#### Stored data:
□ □ □ □ □

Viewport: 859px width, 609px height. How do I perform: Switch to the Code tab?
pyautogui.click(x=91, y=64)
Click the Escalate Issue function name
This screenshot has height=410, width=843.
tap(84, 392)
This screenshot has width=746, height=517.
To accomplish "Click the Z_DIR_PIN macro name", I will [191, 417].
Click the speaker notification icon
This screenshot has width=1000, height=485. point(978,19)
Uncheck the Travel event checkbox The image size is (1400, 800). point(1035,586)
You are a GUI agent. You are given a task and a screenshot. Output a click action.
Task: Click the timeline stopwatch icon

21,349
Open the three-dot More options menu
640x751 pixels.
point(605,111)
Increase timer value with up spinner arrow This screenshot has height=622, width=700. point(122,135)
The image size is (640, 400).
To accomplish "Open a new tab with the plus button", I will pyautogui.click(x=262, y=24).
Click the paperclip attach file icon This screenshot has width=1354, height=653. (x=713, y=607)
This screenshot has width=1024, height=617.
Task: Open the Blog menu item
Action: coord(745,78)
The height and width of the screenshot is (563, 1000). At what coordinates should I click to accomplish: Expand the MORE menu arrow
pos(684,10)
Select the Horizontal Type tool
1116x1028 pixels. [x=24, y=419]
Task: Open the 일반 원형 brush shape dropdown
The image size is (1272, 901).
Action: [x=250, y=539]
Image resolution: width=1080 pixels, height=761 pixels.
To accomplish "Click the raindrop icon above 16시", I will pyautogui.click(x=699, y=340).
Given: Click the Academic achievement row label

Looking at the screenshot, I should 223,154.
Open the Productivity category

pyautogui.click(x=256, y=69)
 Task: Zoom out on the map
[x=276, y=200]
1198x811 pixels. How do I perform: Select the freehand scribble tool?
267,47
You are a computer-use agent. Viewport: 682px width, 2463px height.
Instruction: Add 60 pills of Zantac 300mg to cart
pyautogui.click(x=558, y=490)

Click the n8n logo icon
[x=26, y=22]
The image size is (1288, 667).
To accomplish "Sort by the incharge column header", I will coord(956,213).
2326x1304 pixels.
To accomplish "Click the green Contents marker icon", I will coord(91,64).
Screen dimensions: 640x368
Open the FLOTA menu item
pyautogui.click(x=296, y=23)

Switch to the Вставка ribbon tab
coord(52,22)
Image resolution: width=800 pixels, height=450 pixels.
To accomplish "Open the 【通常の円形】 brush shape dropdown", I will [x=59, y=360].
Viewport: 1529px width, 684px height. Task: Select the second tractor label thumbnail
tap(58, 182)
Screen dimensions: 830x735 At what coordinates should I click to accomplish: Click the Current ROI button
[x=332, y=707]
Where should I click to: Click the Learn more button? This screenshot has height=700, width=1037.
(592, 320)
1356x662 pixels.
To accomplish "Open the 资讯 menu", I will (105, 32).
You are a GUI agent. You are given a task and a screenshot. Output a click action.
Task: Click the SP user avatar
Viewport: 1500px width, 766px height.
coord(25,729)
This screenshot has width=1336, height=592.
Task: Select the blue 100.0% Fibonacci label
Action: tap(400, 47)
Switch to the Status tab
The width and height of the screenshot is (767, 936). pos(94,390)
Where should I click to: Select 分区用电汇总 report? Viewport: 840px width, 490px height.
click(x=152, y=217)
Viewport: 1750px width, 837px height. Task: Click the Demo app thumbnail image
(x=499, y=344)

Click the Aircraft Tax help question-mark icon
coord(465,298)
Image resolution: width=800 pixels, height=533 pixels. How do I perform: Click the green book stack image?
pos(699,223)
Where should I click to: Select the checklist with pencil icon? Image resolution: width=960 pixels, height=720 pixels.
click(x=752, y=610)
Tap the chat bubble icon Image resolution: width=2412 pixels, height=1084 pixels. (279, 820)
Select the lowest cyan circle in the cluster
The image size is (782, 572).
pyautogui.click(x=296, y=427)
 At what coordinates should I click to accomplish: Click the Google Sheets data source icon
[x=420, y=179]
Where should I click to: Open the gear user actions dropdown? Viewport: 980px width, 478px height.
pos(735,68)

□ □ □ □ □

#### Exercise instructions:
From the line that has "Task: Open the 일반 원형 brush shape dropdown" through the line that has "You are a computer-use", copy every line exactly as it appears above, and leave out all others.

#### Output of the exercise:
Task: Open the 일반 원형 brush shape dropdown
The image size is (1272, 901).
Action: [x=250, y=539]
Image resolution: width=1080 pixels, height=761 pixels.
To accomplish "Click the raindrop icon above 16시", I will pyautogui.click(x=699, y=340).
Given: Click the Academic achievement row label

Looking at the screenshot, I should 223,154.
Open the Productivity category

pyautogui.click(x=256, y=69)
 Task: Zoom out on the map
[x=276, y=200]
1198x811 pixels. How do I perform: Select the freehand scribble tool?
267,47
You are a computer-use agent. Viewport: 682px width, 2463px height.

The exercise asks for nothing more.